Gallagher, RJ et al. Generalized Word Shift Graphs: A method for visualizing and explaining pairwise comparisons between texts in EPJ data. Science ten(1), 4 (2021).
Thelwall, M. Cyberemotions: Collective emotions in cyberspace (2014).
Boucher, J. & Osgood, CE The pollyanna hypothesis. J. Verbal learning. Verbal behavior. 8(1), 1 (1969).
Garcia, D., Garas, A. & Schweitzer, F. Positive words contain less information than negative words. EPJ Data Sci. 1(1), 1 (2012).
Ortiz Suarez, PJ, et al. In Proceedings of the 58th Annual Meeting of the Association for Computational Linguistics p.p. 1703–1714 Online July 2020. Association for Computational Linguistics.
Brown, VG et al. Language models are few learners. arXiv.2005.14165 [cs] (2020).
Metzler, H., Pellert, M. & Garcia, D. Using social media data to capture emotions before and during COVID-19. world happiness report75–104 (2022).

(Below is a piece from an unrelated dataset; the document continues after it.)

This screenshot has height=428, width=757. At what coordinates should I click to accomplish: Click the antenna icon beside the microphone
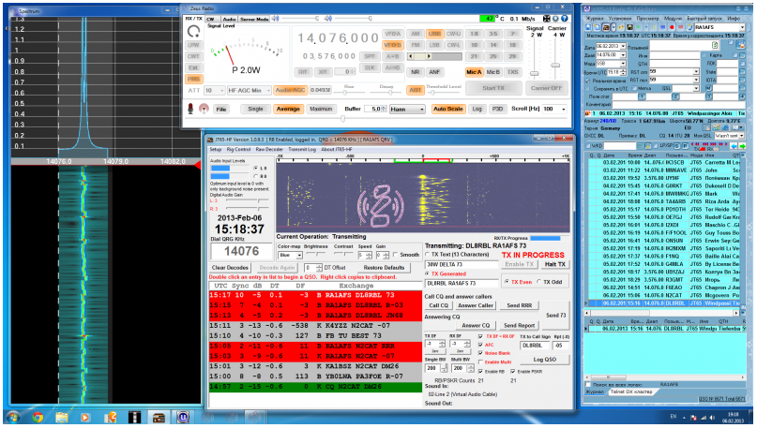point(204,109)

Niederkrotenthaler, T. et al. Mental health over nine months during the SARS-CoV2 pandemic: Representative cross-sectional survey in twelve waves between April and December 2020 in Austria. J. Affect. Disorder. 29649 (2022).

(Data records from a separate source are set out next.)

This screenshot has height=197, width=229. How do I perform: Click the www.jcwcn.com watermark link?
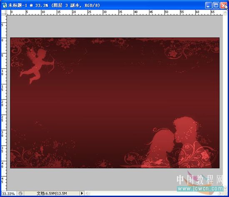tap(200, 189)
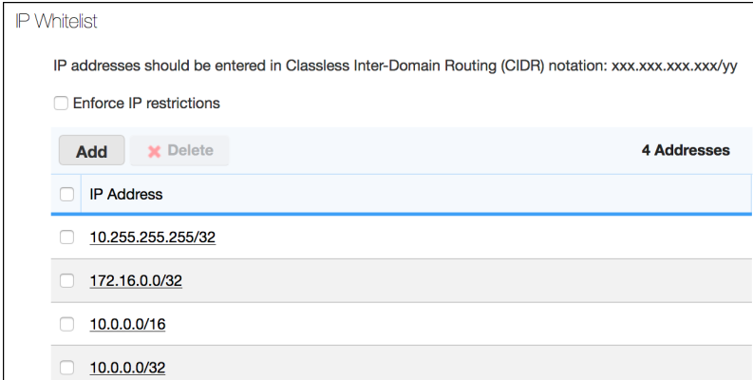Open the 10.255.255.255/32 address link
The image size is (753, 380).
(153, 238)
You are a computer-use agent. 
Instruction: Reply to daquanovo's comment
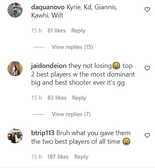[x=78, y=31]
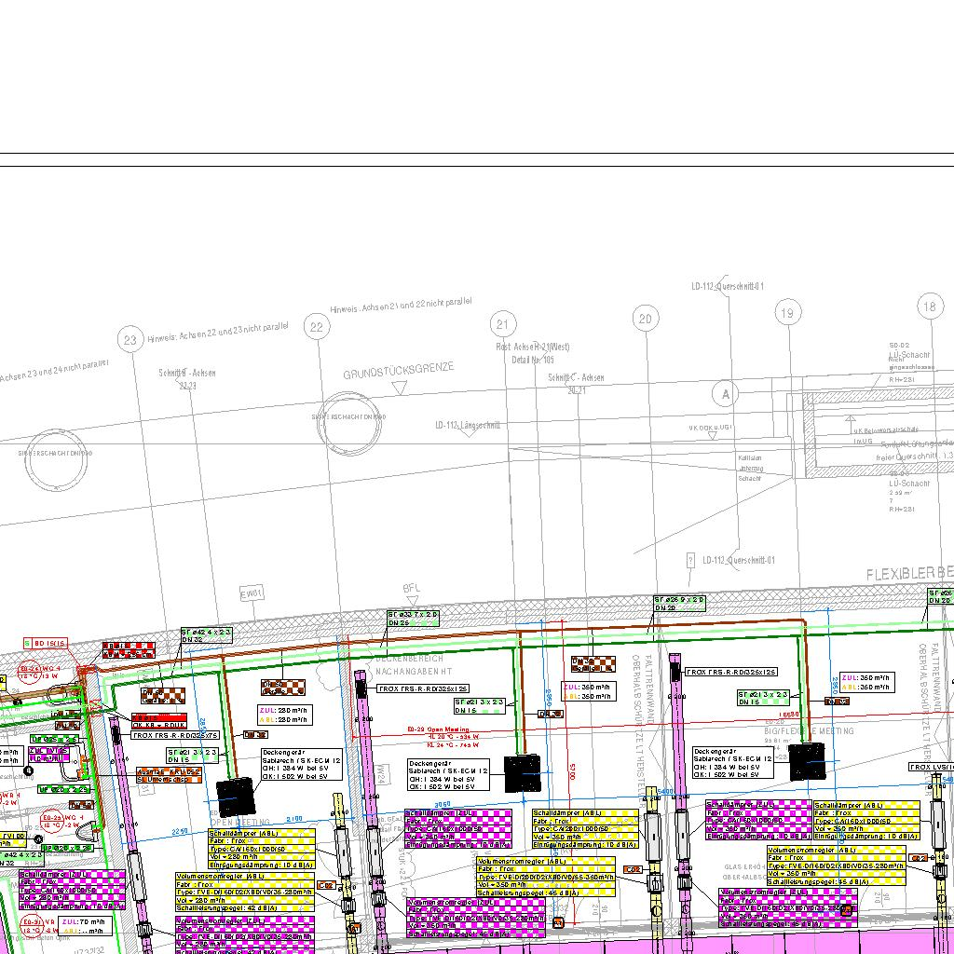
Task: Select the Sickerschacht circle beside axis 22
Action: tap(351, 418)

Kahneman, D., Krueger, AB, Schkade, DA, Schwarz, N. & Stone, AA A survey method for characterizing everyday life experience: the day reconstruction method. Science 306(5702), 1776 (2004).
Krueger, AB & Stone, AA Assessing pain: A community diary-based survey in the United States. Lancet 371(9623), 1519 (2008).
Stone, AA The socioeconomic gradient of everyday colds and flu. Headache Pain Arch. Med. Internal. 170(6), 570 (2010).
Stone, AA, Schwartz, JE, Broderick, JE, and Deaton, A. An overview of the age distribution of psychological well-being in the United States. proc. Natl. Acad. Science. 107(22), 9985 (2010).
Stone, AA, Schneider, S. & Harter, JK Weekday Mood Patterns in the United States: On the Existence of “Blue Monday,” “Thank God It’s Friday,” and Weekday Effects -end. J.Posit. Psychol. seven(4), 306 (2012).
Pennebaker, J.W. et al. Austin: University of Texas at Austin vol 26, 25 (2015).
Chan, Ch. et al. Four best practices for measuring news sentiment using “off the shelf” dictionaries: A large-scale p-hacking experiment. Calculation. Common. Res. 3(1), 1 (2021).
Diedenhofen, B. & Musch, J. cocor: A complete solution for the statistical comparison of correlations. PLoS One ten(4), e0121945 (2015).
Hittner, JB, May, K. & Silver, NC A Monte Carlo evaluation of tests for comparing dependent correlations. J. Gen. Psychol. 130(2), 149 (2003).
Core team R. R: a language and an environment for statistical computing (R Foundation for Statistical Computing, ***, 2017).
Zeileis, A. Econometric calculation with HC and HAC covariance matrix estimators. J. Stat. Software 11(10), 1 (2004).
Zeileis, A., Köll, S. & Graham, N. Multipurpose Variances: An Object-Oriented Implementation of Clustered Covariances in R. J. Stat. Software 95(1), 1 (2020).